LESETEXT:
Parteispenden in Deutschland: Grüne sind jetzt Gutverdiener
Vor den Landtagswahlen erhält die Partei eine Rekordspende. Ein Berliner Anlageberater überweist knapp 300.000 Euro.
Wie der Bundestag am Donnerstag öffentlich gemacht hat, spendierte Wermuth den Grünen Ende August insgesamt 299.989 Euro. Rund 270.000 Euro gingen an den Berliner Landesverband – die größte Einzelspende seiner Geschichte. Für die Parteifreunde in Mecklenburg-Vorpommern fielen immerhin noch 30.000 Euro ab.
Bereits im Februar hatte Wermuth den baden-württembergischen Landesverband mit 300.000 Euro beglückt und damit sein Scherflein zum Wahlsiegs Winfried Kretschmanns im März beigetragen.
Das Pikante: Eigentlich setzen sich die Grünen für eine Begrenzung von Parteispenden ein. So fordert ihre Bundestagsfraktion die Einführung einer jährlicher Obergrenze für Spenden natürlicher und juristischer Personen an eine Partei von 100.000 Euro. Damit solle dem Eindruck unzulässiger Einflussnahme auf politische Entscheidungen entgegengewirkt werden.
Jochen Wermuth
Das Geld von Wermuth, der der Partei in diesem Jahr schon rund 600.000 Euro spendiert hat, nehmen sie trotzdem gerne. „Wir freuen uns über die sehr großzügige Spende und werden sie im Rahmen unseres Wahlkampfes und für unsere grünen Ziele einsetzen“, erklärte ein Sprecher der Berliner Grünen auf Anfrage.

DATENAUSZUG:
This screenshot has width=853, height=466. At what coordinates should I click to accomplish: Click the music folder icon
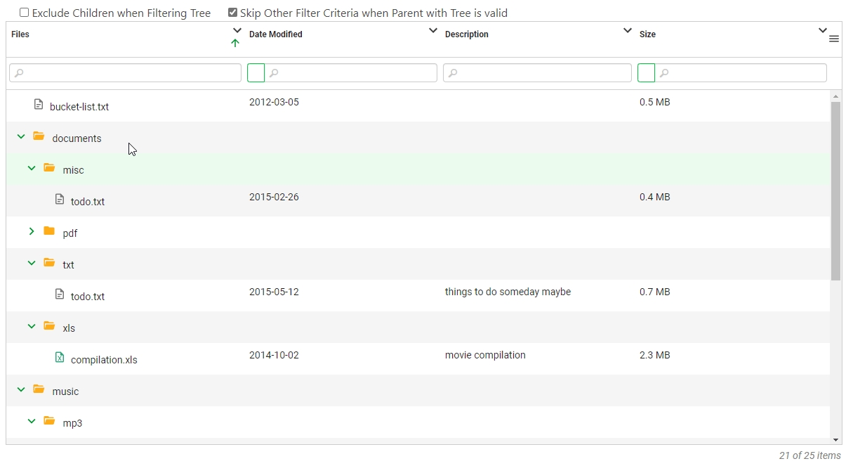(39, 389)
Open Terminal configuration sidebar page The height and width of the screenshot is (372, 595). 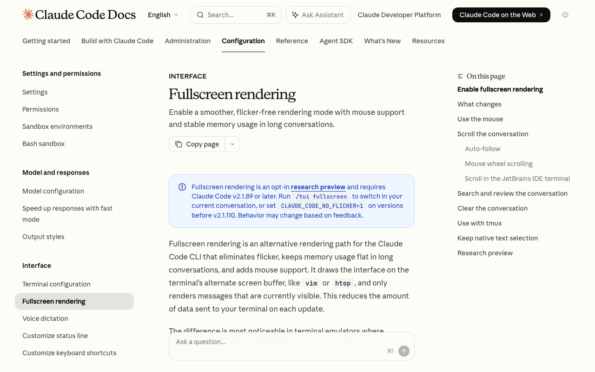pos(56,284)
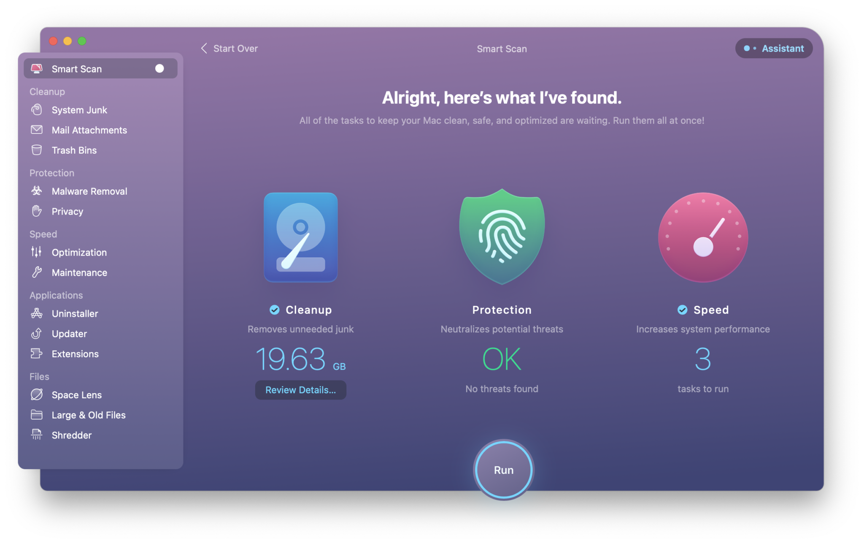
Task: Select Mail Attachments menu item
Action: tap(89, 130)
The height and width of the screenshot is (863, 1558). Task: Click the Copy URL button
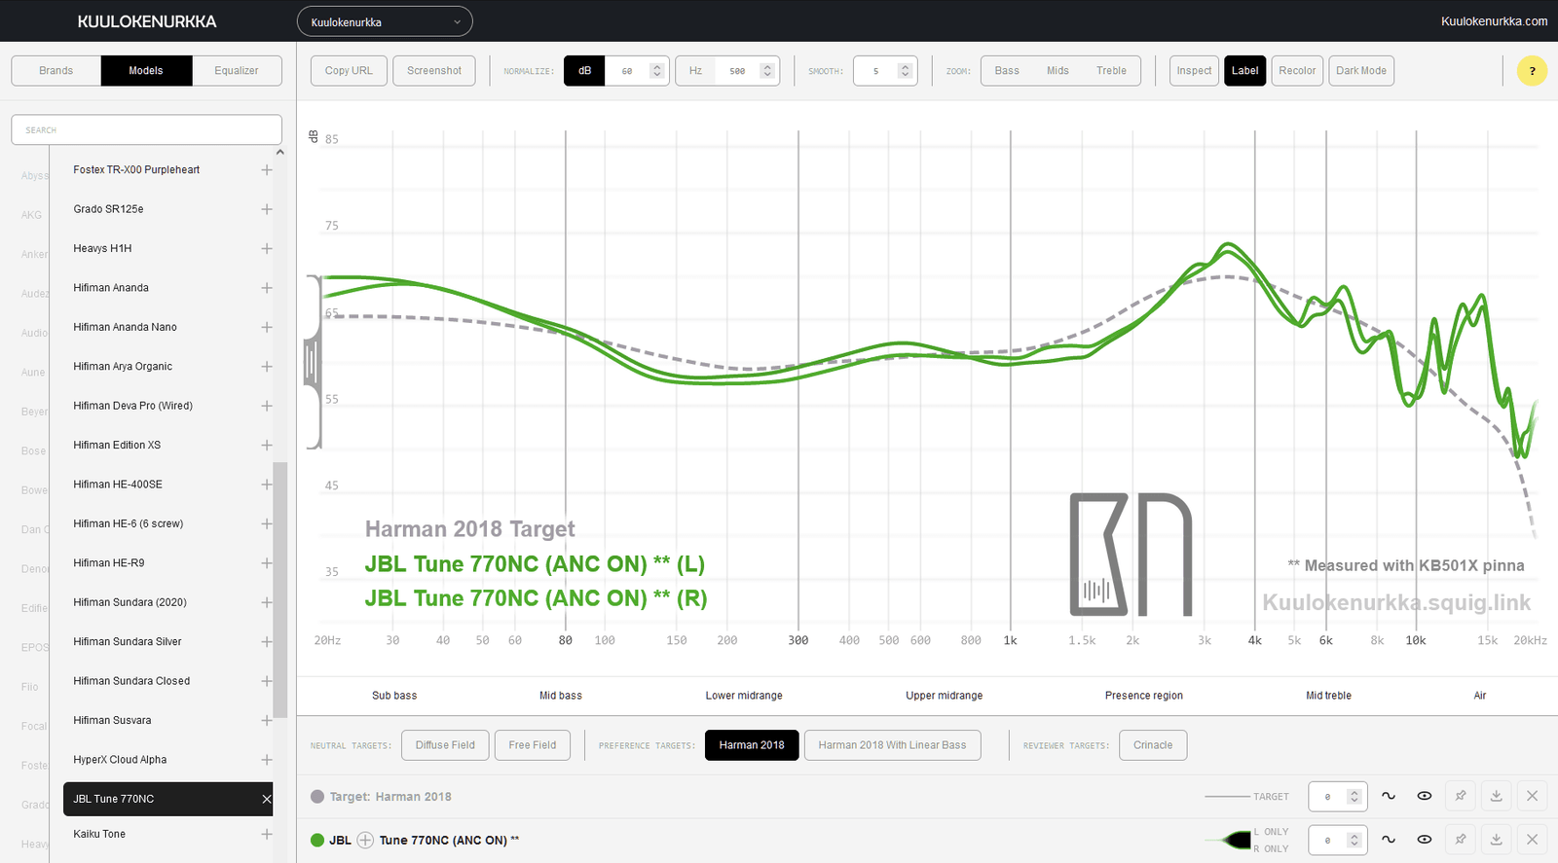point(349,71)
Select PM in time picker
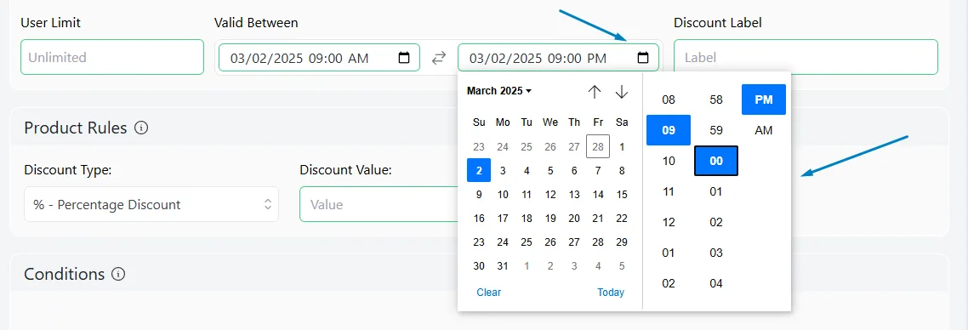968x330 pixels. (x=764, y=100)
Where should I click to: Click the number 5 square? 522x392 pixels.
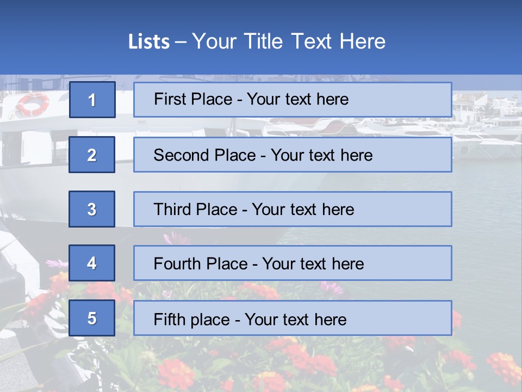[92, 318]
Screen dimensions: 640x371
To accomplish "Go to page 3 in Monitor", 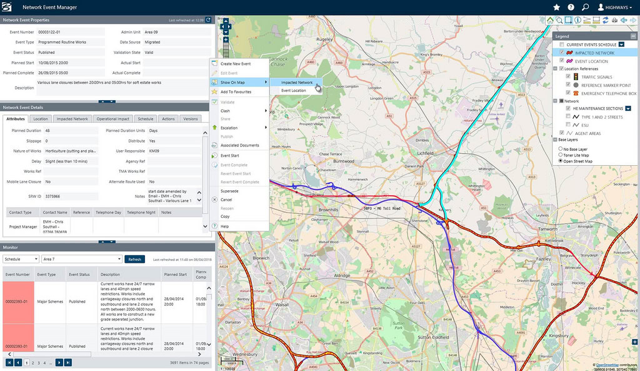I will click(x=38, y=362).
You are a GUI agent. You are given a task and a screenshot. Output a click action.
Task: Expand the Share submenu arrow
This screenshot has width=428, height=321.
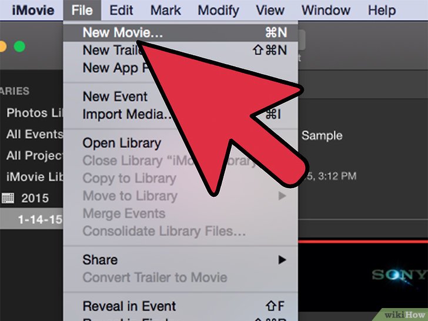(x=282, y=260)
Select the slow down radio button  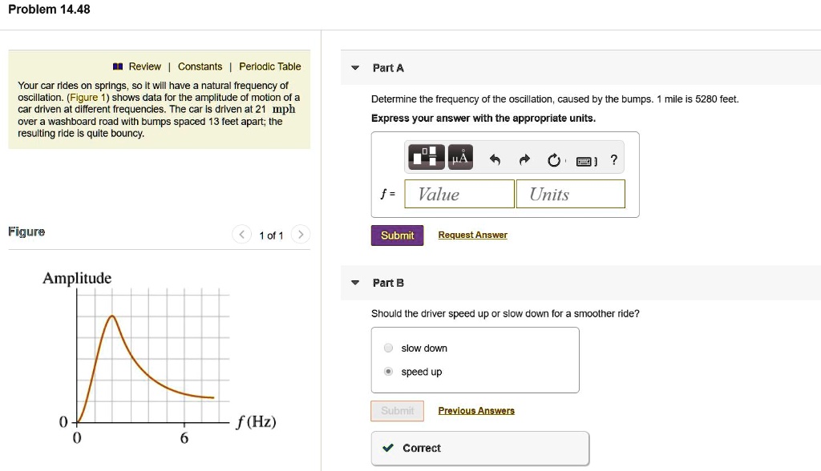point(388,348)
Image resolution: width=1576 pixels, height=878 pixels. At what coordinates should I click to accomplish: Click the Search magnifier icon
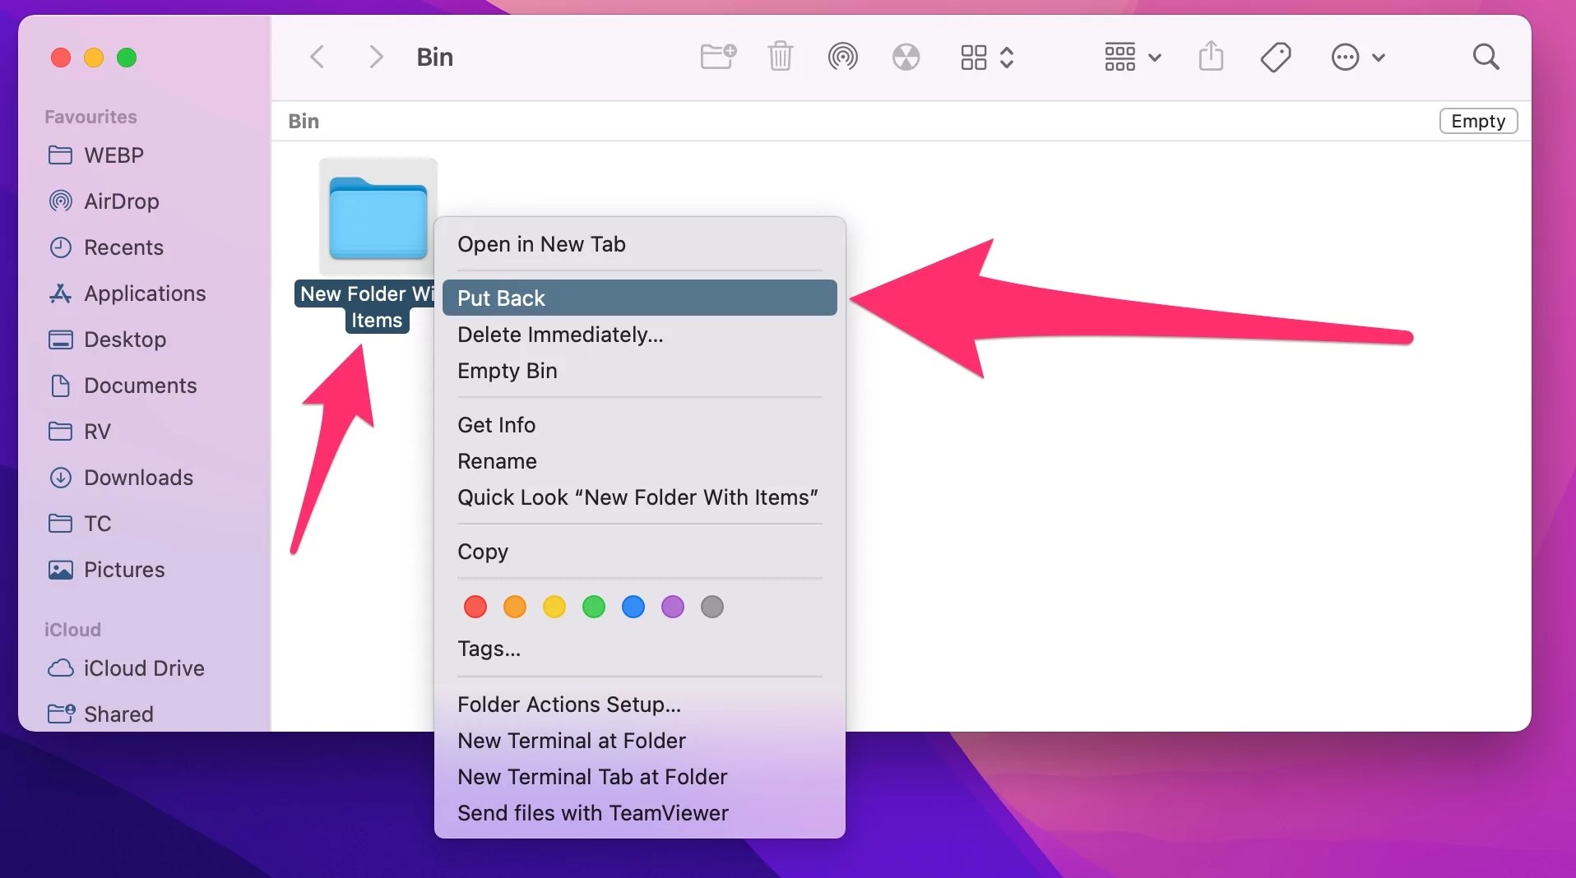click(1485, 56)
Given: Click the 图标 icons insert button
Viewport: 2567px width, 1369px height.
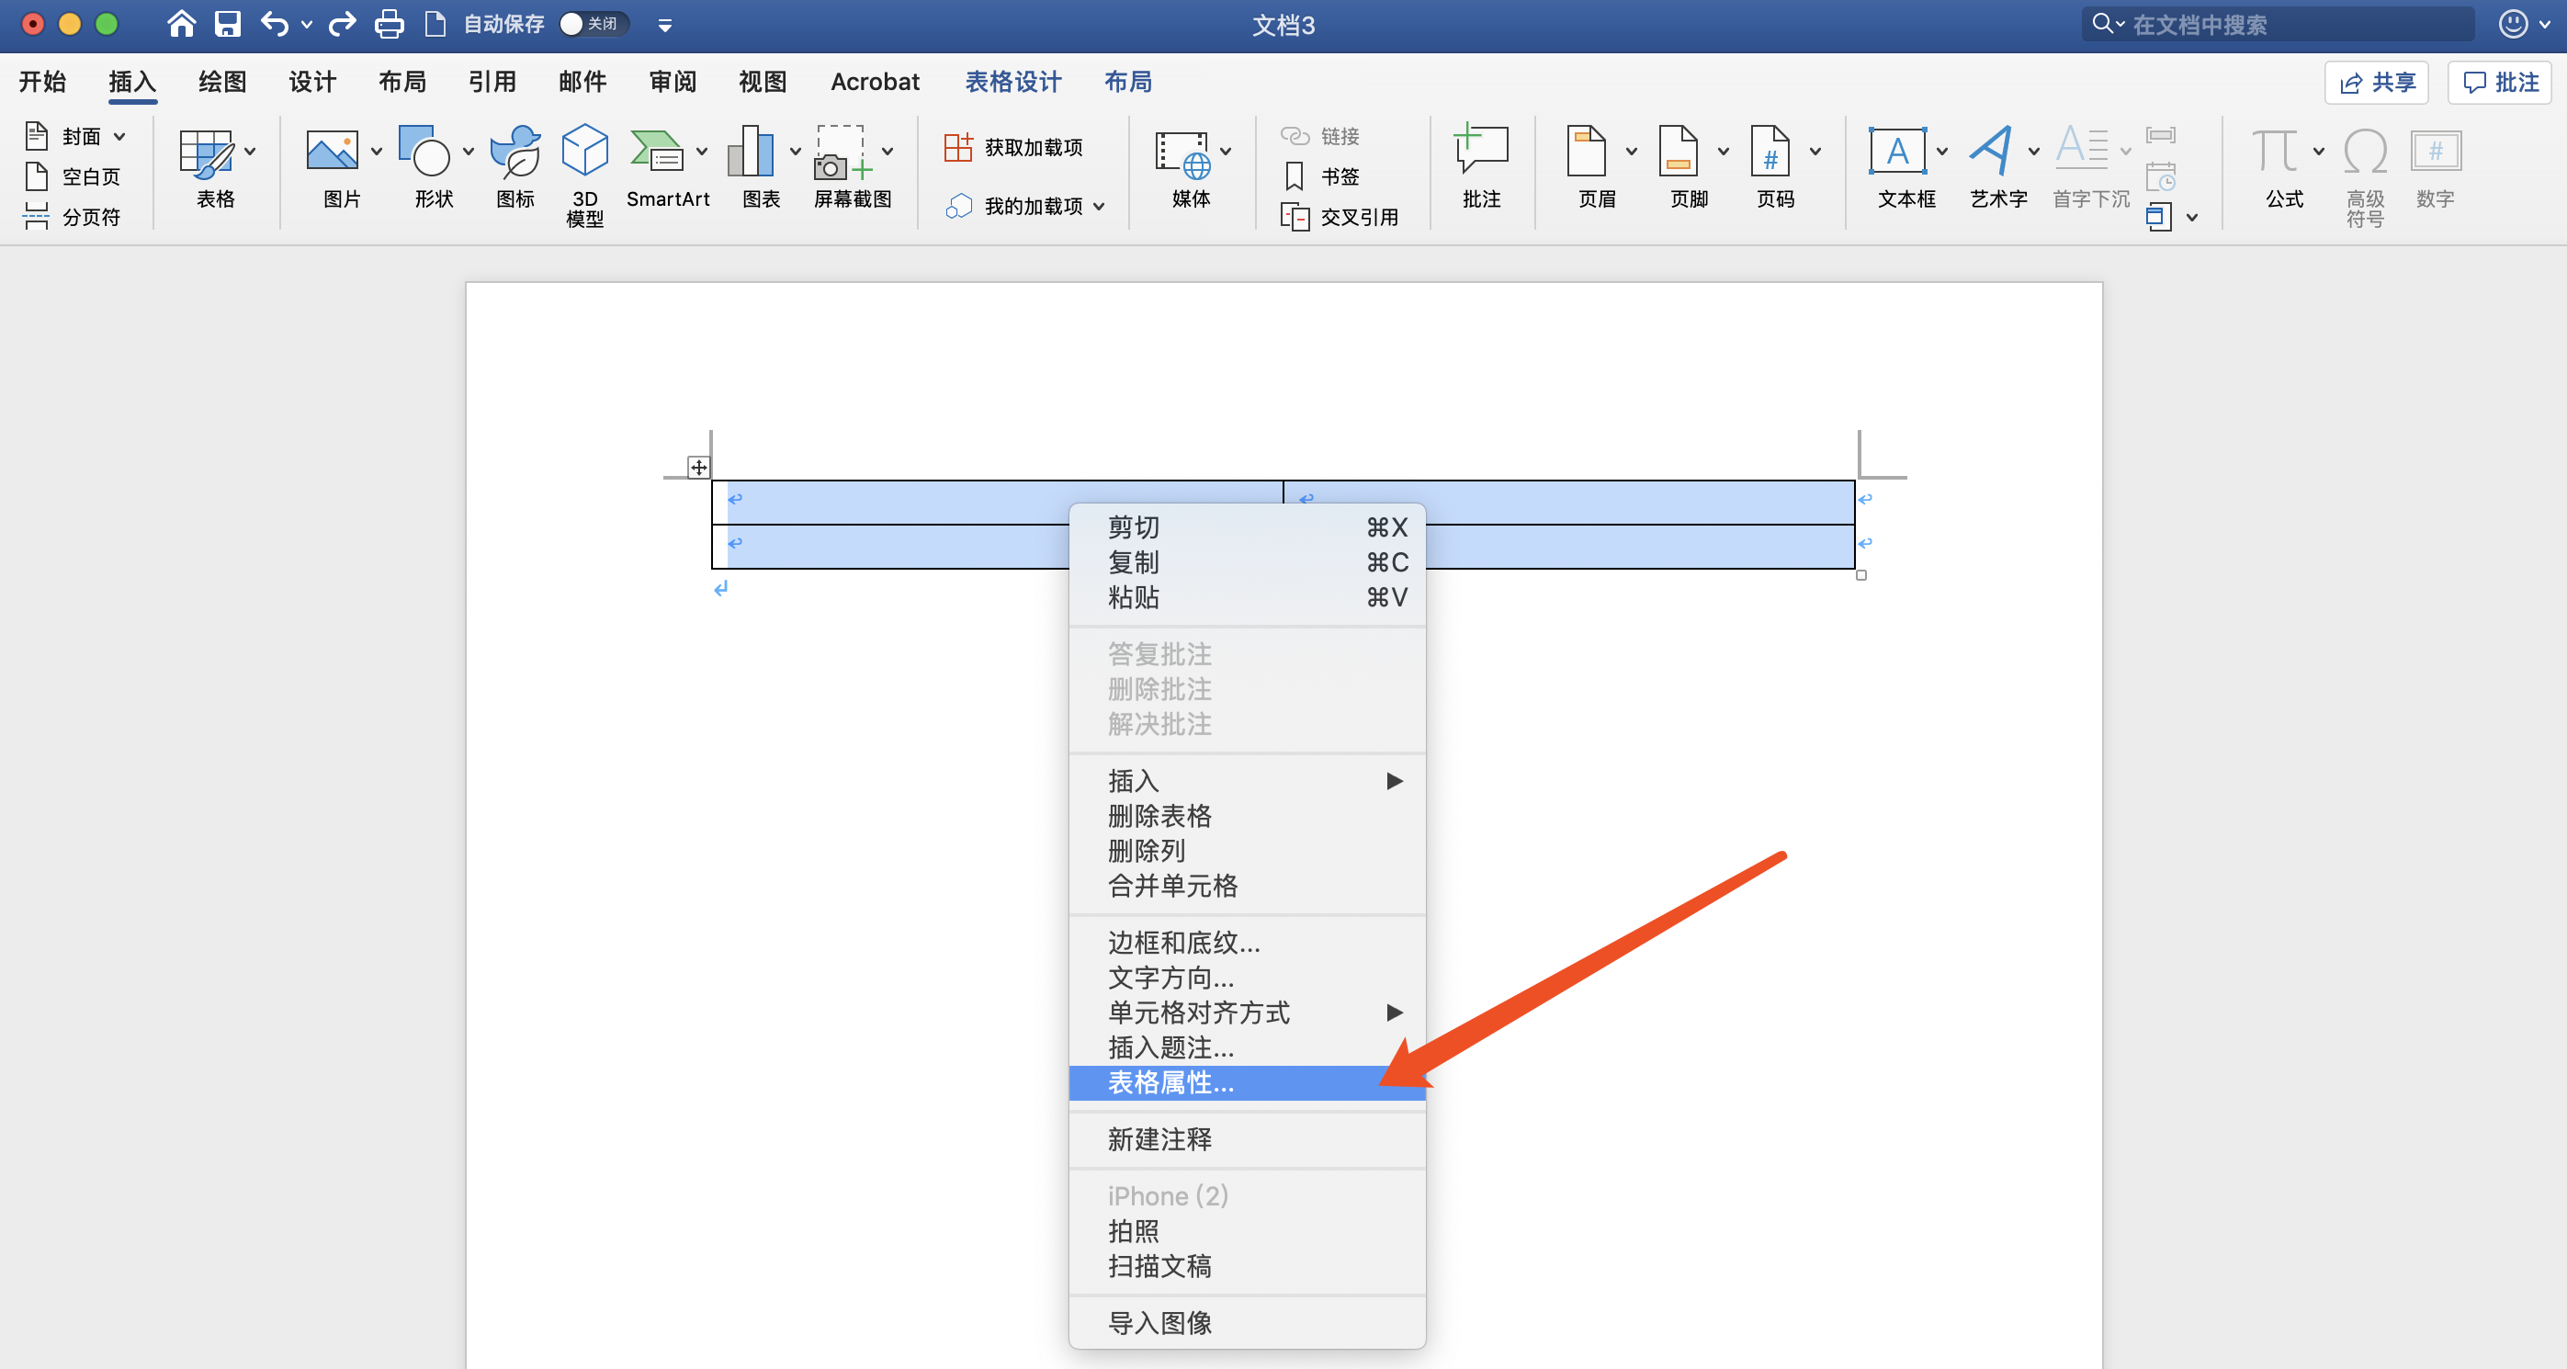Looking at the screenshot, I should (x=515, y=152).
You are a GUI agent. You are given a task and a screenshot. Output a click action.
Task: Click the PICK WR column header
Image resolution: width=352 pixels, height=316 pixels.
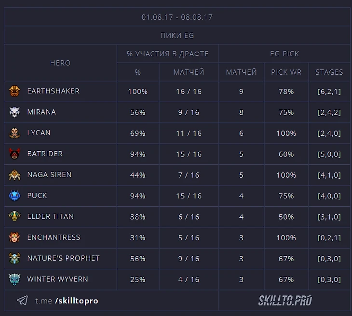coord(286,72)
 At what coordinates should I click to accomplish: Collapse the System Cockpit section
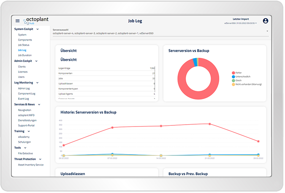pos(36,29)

AUFGABEN ZUR ÜBUNG:
1. Extrahieren Sie aus dem Lesetext wortgetreu den Abschnitt, der mit „Bereits im Februar“ beginnt und bis einschließlich „im März beigetragen.“ reicht.
2. Tauschen Sie im Datenauszug in den Zeilen von der Zeile mit „Image resolution: width=1576“ bis einschließlich der Zeile mit „click(1485, 56)“ das Wort „magnifier“ gegen „magnifying glass“ aus und geben Sie nur diese Zeilen sonst unverändert wieder. Lassen Sie die Bilder in der Antwort weg.

LÖSUNGEN ZUR ÜBUNG:
1.
Bereits im Februar hatte Wermuth den baden-württembergischen Landesverband mit 300.000 Euro beglückt und damit sein Scherflein zum Wahlsiegs Winfried Kretschmanns im März beigetragen.

2.
Image resolution: width=1576 pixels, height=878 pixels. At what coordinates should I click to accomplish: Click the Search magnifying glass icon
click(1485, 56)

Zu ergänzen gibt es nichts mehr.